Pendekatan Umum yang Harus Diketahui Semua Aktivis Difabel: Bedanya difabel, disabilitas, dan cacat

Pendekatan Umum yang Harus Diketahui Semua Aktivis Difabel: Bedanya difabel, disabilitas, dan cacat


Berikut ini cuplikan dari dasar teori penelitian skripsi dari siddicq. Sudah susah-susah carinya, daripada hanya dibaca dosbing dan menumpuk di rak jurusan, mendingan diabadikan disini biar lebih bermanfaat untuk orang banyak.

Pemberian istilah yang kurang tepat menimbulkan stereotip yang buruk kepada peserta didik dan masyarakat. Stereotip adalah pelabelan terhadap kelompok tertentu. Sering kali Stereotip ini merugikan atau menimbulkan ketidakadilan.  Contohnya seperti kaum Yahudi, Cina, atau Israel yang ketika kita mendengar kata tersebut langsung merujuk pada perbuatan keji atau curang yang telah mereka lakukan di masa lampau. Hal ini sangat mungkin terjadi pada kaum difabel saat ini.

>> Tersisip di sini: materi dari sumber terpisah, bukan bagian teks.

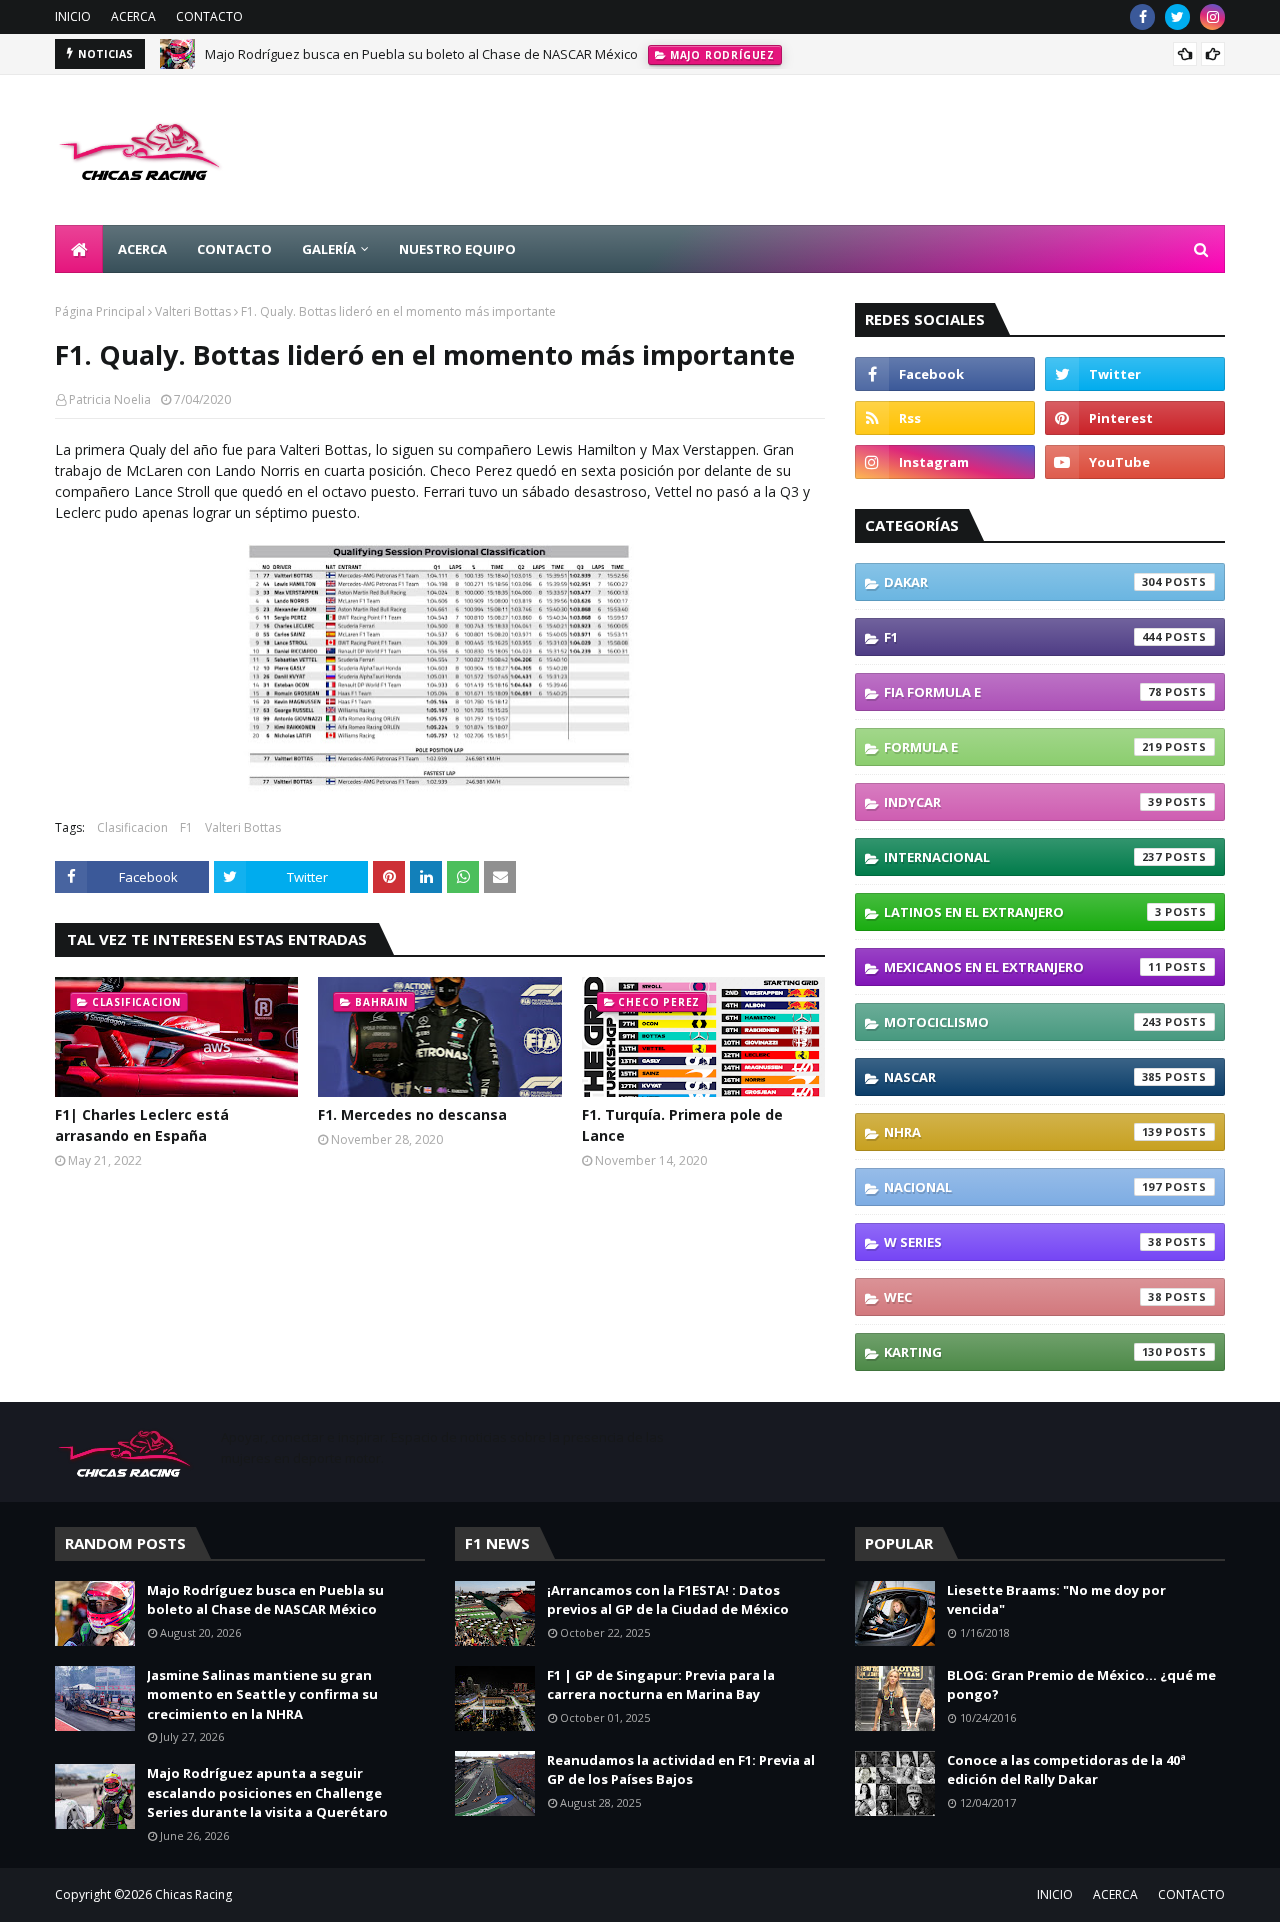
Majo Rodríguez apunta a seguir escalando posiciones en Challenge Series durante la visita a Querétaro (267, 1792)
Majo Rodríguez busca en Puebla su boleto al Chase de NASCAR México (421, 54)
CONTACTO (209, 16)
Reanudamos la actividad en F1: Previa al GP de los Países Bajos (681, 1770)
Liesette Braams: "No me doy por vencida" (1056, 1600)
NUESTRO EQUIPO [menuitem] (457, 249)
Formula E (1023, 747)
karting (1023, 1352)
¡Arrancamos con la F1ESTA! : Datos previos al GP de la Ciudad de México (668, 1600)
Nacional (1023, 1187)
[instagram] (1212, 17)
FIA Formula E (1023, 692)
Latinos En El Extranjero (1023, 912)
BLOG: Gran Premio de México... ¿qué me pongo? (1081, 1685)
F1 (186, 827)
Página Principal (100, 311)
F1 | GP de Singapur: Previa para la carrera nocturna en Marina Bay (661, 1685)
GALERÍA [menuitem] (329, 249)
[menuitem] (79, 249)
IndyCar (1023, 802)
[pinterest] (1135, 418)
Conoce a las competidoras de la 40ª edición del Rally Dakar (1066, 1770)
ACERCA (133, 16)
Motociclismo (1023, 1022)
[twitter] (1177, 17)
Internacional (1023, 857)
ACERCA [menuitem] (142, 249)
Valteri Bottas (193, 311)
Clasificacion (132, 827)
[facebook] (1142, 17)
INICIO (73, 16)
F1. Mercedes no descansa (412, 1114)
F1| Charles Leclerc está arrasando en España (142, 1125)
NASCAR (1023, 1077)
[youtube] (1135, 462)
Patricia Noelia (110, 399)
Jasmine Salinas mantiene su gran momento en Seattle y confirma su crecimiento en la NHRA (262, 1694)
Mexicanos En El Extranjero (1023, 967)
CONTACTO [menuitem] (234, 249)
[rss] (945, 418)
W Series (1023, 1242)
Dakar (1023, 582)
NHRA (1023, 1132)
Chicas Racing (193, 1894)
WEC (1023, 1297)
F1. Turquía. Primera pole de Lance (682, 1125)
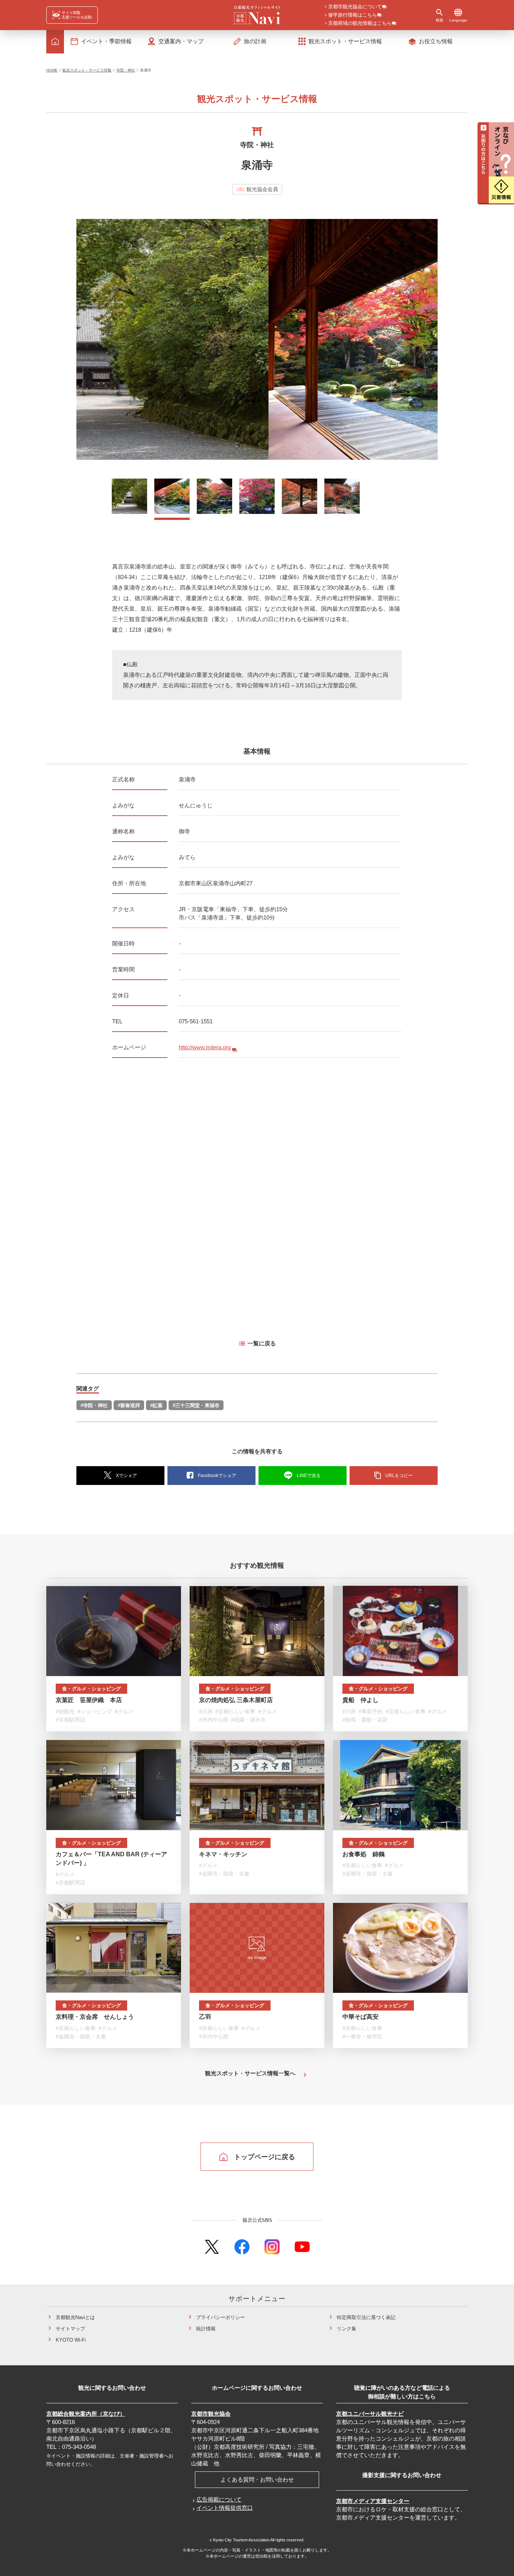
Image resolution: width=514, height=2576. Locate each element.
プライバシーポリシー (220, 2317)
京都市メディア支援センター (372, 2501)
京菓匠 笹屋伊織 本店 (89, 1700)
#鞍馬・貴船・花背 (365, 1720)
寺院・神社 (125, 70)
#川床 (206, 1711)
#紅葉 (156, 1405)
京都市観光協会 (211, 2413)
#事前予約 (371, 1711)
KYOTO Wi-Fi (71, 2340)
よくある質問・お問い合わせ (257, 2479)
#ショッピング (95, 1711)
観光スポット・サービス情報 (86, 70)
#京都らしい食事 (235, 1711)
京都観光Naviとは (75, 2317)
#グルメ (124, 1711)
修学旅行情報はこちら (352, 15)
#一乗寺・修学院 (362, 2036)
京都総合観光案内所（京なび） (85, 2413)
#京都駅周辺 (70, 1720)
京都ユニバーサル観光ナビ (370, 2413)
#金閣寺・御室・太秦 (224, 1874)
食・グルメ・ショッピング (91, 1688)
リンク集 (346, 2328)
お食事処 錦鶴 (363, 1854)
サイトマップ (70, 2328)
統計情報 (206, 2328)
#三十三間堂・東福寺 (196, 1405)
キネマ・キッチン (223, 1854)
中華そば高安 (360, 2017)
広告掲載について (219, 2499)
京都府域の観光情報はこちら (360, 23)
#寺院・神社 (94, 1405)
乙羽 (205, 2017)
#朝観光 (65, 1711)
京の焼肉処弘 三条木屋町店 (236, 1700)
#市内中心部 (213, 1720)
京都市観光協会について (355, 7)
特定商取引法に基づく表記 (366, 2317)
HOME (52, 70)
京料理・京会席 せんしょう (95, 2017)
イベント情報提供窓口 (224, 2508)
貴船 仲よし (360, 1700)
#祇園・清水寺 (248, 1720)
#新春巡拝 (129, 1405)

Sedikitnya terdapat tiga pendapat yang umum digunakan saat ini baik oleh akademisi, peneliti, aktivis difabel maupun penyandang difabilitas itu sendiri. Pendekatan yang masih diyakini adalah pendekatan tradisional/ budaya, biasanya digunakan oleh masyarakat umum. Pendekatan medis yang masih dipegang teguh para pelaku medis seperti dokter, psikolog, dan psikiater. Kemudian pendekatan sosial yang digunakan oleh aktivis dan penyandang difabilitas itu sendiri.

Pendekatan konservatif/ budaya (penyandang cacat)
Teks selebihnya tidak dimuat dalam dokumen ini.